This Week’s Good Reads

morning paperEvery week I compile a list of articles from around the web that seemed interesting to me. Check out this week’s list, there’s bound to be something here that interests you.

1. “Ten Troubling Statements Church Leaders and Members Make” by Thom Rainer

We’ve probably all said at least one of these statements on this list, but Rainer points out how these statements hide attitudes that are troubling for the church as a whole.

2. “How a French Atheist Becomes a Theologian” by Guillaume Bignon

This is a beautiful story about one man’s conversion from stark atheism to devout follower of Christ and future theologian. His story represents the hard realities, I am sure, of reaching those in Europe, and yet evidences great reminders of God’s awesome power and effectual calling. This is a beautiful testimony to read at Christianity Today.

3. “Where Young College Graduates Are Choosing To Live” by Claire Cain Miller

An interesting piece revealing the shifting trends of those most desired metropolitan residents: young college graduates. The trends reveal a shift away from the three big cities most known for acquiring young graduates: New York, Washington, and San Francisco. Among the new locations are Huston, Nashville, and Denver. My city, Detroit, is naturally not a contender, over the last dozen years we have not seen this influx, our percentage on the chart is -10!

4. “Something Good, Something Bad, A Bit of Both: Natural Law, Nihilism, and Guardians of the Galaxy” by Geoffrey Reiter

More good nerd theology, this week from Geoffrey Reiter at Christ and Pop Culture. Here the author explores the humanity of the five main heroes in Marvel’s Guardians of the Galaxy. With G.K. Chesterton as his guide he walks us through the ways in which their creatureliness opens them up to the possibility of redemption. A piece that includes Chesterton, Augustine, and Rocket Racoon – it’s everything a nerdy theologian could want!

5. “Romantic Love is Not Enough” by Dave Dunham

The Gospel Coalition is running this piece of mine on their homepage this week. I am grateful for that kindness and for the opportunity to promote this idea among a wider audience. The point of the article is to communicate the value and importance of friendships. Romantic relationships, though profoundly important, cannot meet all our relational needs. That’s why God created friendship and why he even refers to himself as our friend.
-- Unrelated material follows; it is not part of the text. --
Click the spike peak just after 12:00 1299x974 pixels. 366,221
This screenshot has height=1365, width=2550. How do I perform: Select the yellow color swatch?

6. “Seven Things I Wish My Pastor Knew About My Homosexuality” by Jean Lloyd

This is a beautiful piece of writing and such a thoughtful engagement with the subject. The author, a former openly lesbian woman, expresses what she wishes pastors to know about homosexuality. She frames it within the context of her own personal experience, but it is broadly applicable. She is encouraged by the response of love being directed from the church towards the LGBT community, but she is concerned about the moral compromises that often accompany such love She writes:

May I make two requests? Continue to love me, but remember that you cannot be more merciful than God. It isn’t mercy to affirm same-sex acts as good. Practice compassion according to the root meaning of “compassion”: Suffer with me. Don’t compromise truth; help me to live in harmony with it.

This is an excellent piece!

7. “I Am Delivered” by Jackie Hill Perry

Perry does an excellent job of discussing the realities of deliverance. The failure to understand this concept Biblically has led to much confusion and harm in the church. In particular Hill talks about this reality in relationship to same-sex attraction. Another good read.

8. “I Don’t See You As A Black Friend” by Garrett Kell

Kell writes here about being post-racial isn’t actually as helpful or encouraging to our black friends as white people might imagine. He writes about a conversation he had with Trip Lee in which he said, “I don’t see you as black.” Tripp’s response changed his life. He writes:

Trip said to me, “I hear you, but you’ve got to know that being a black man affects everything I do. Every time I walk into a store, every time a policeman looks at me, every time I step into our very-white church. I feel it. I breathe it. I live it. I am a black man, that is who God made me.” He went on to explain that being a black man meant that, in many ways, he experienced life differently than I do. His pains and joys and fears were similar to mine, but also very different. He has fears for his children that are different than the fears I have for my children. He has hurdles in relationships that I don’t have to jump. He has to trust God in ways that are both similar and different than me. And those differences matter.

In light of all the recent racial tense events in our country and in the media this is a good article to read.